EXERCISE DESCRIPTION: Write the next part of the passage about Candler's first surviving letter, picking up after its last sentence.

QUOTED PASSAGE:

^^^^^^^^^^^^^^^^

Candler was a great letter writer — great not only in the volume of personal and business-related missives he penned but also in the candor of his messages. As he aged, his penmanship deteriorated, looking as if every line was dashed off in a frenzy to keep up with his thoughts. But the first letter we have from him shows something else.

Candler letter to Griggs

Written to Candler’s namesake–Dr. Asa Griggs, of West Point, Georgia–the letter presents the young Candler, age 21, looking for better prospects. Having considered a career in medicine, he opted instead for pharmacy. “The country has enough [doctors] without they [the country] were better. Besides I think there is more money to be made as a druggist than as a physician.”

^^^^^^^^^^^^^^^^

SUPPLIED MATERIAL:
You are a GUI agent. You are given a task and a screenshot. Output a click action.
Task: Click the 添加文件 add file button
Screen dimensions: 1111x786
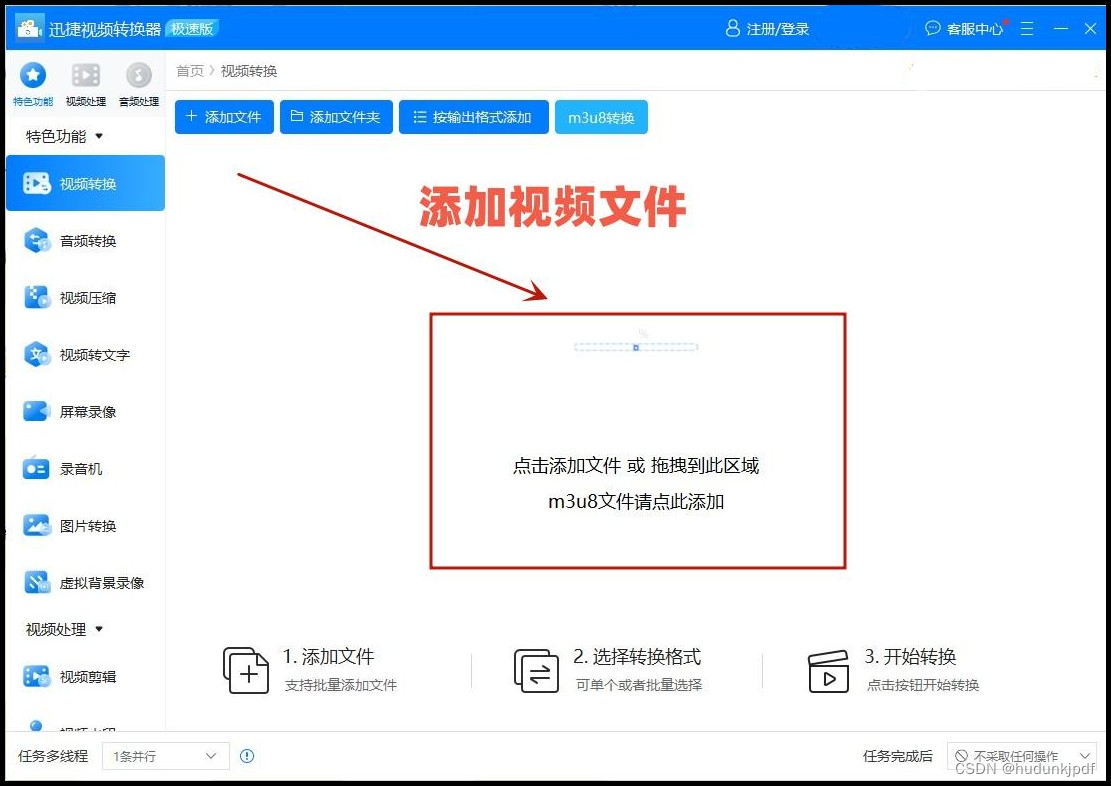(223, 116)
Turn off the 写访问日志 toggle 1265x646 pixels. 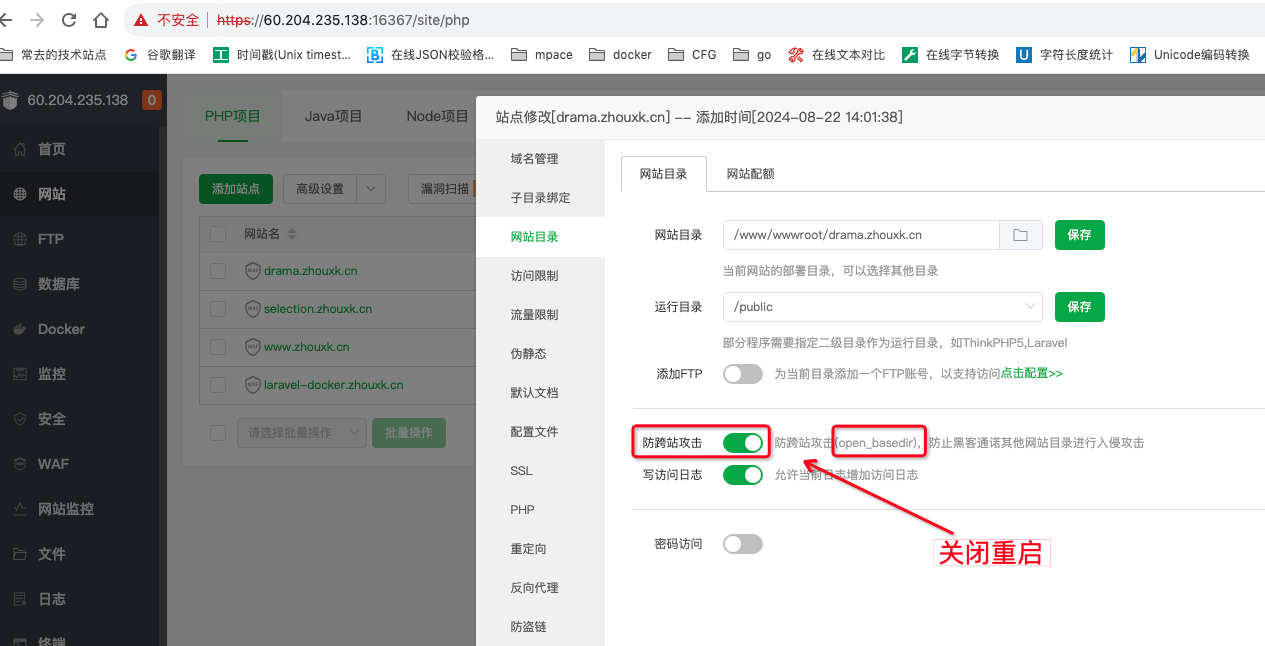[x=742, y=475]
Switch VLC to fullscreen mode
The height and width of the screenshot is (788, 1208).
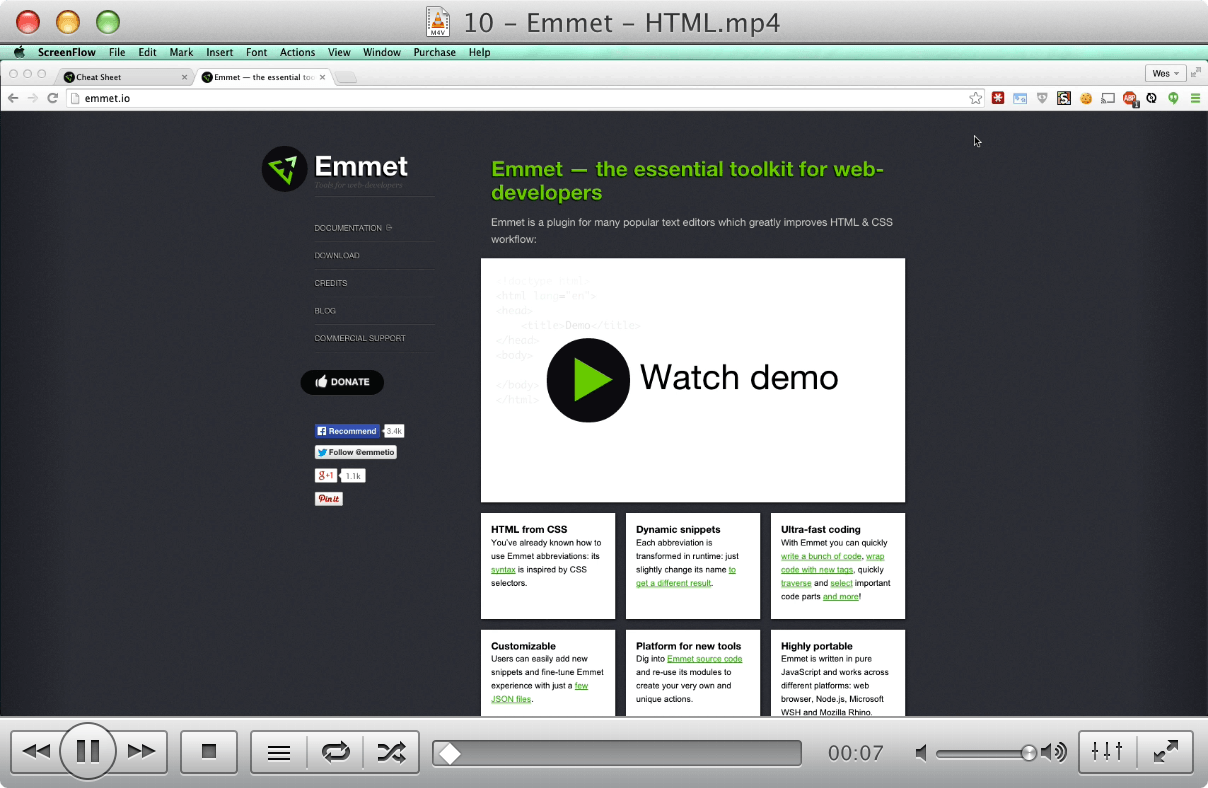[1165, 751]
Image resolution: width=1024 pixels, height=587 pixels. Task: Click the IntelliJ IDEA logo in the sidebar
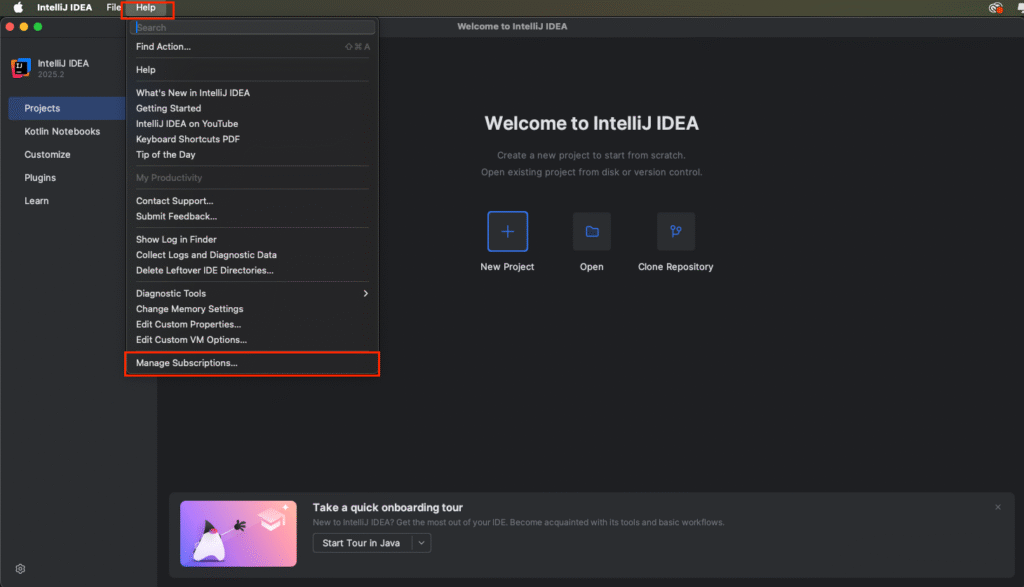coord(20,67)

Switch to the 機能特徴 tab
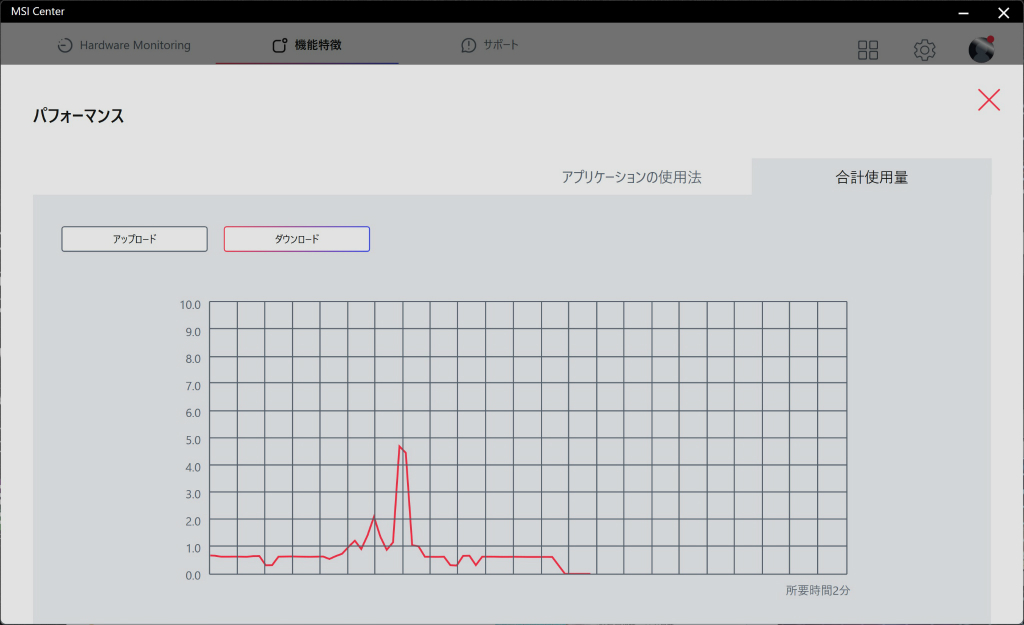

^^^^^^^^^^^^^^^^

ANSWER:
Having secured a position in Cartersville, Georgia, where he had spent two years learning the business, Candler now was ready for greater things. Was it possible, he wondered, that the physician for whom he was named, and who was “so widely known both professionally & socially,” might open a door or two for him? “I am not particular about the place,—where it is—will go to any place where I can do well.”

No evidence exists that Dr. Griggs responded to the young Asa, but within a year Candler had made his way to Atlanta, knocked on several doors, and landed a job assisting pharmacist John Howard. He also met Howard’s daughter, Lucy, who would become Asa’s wife. Fifteen years later he would buy controlling rights to John Pemberton’s recipe for Coca-Cola.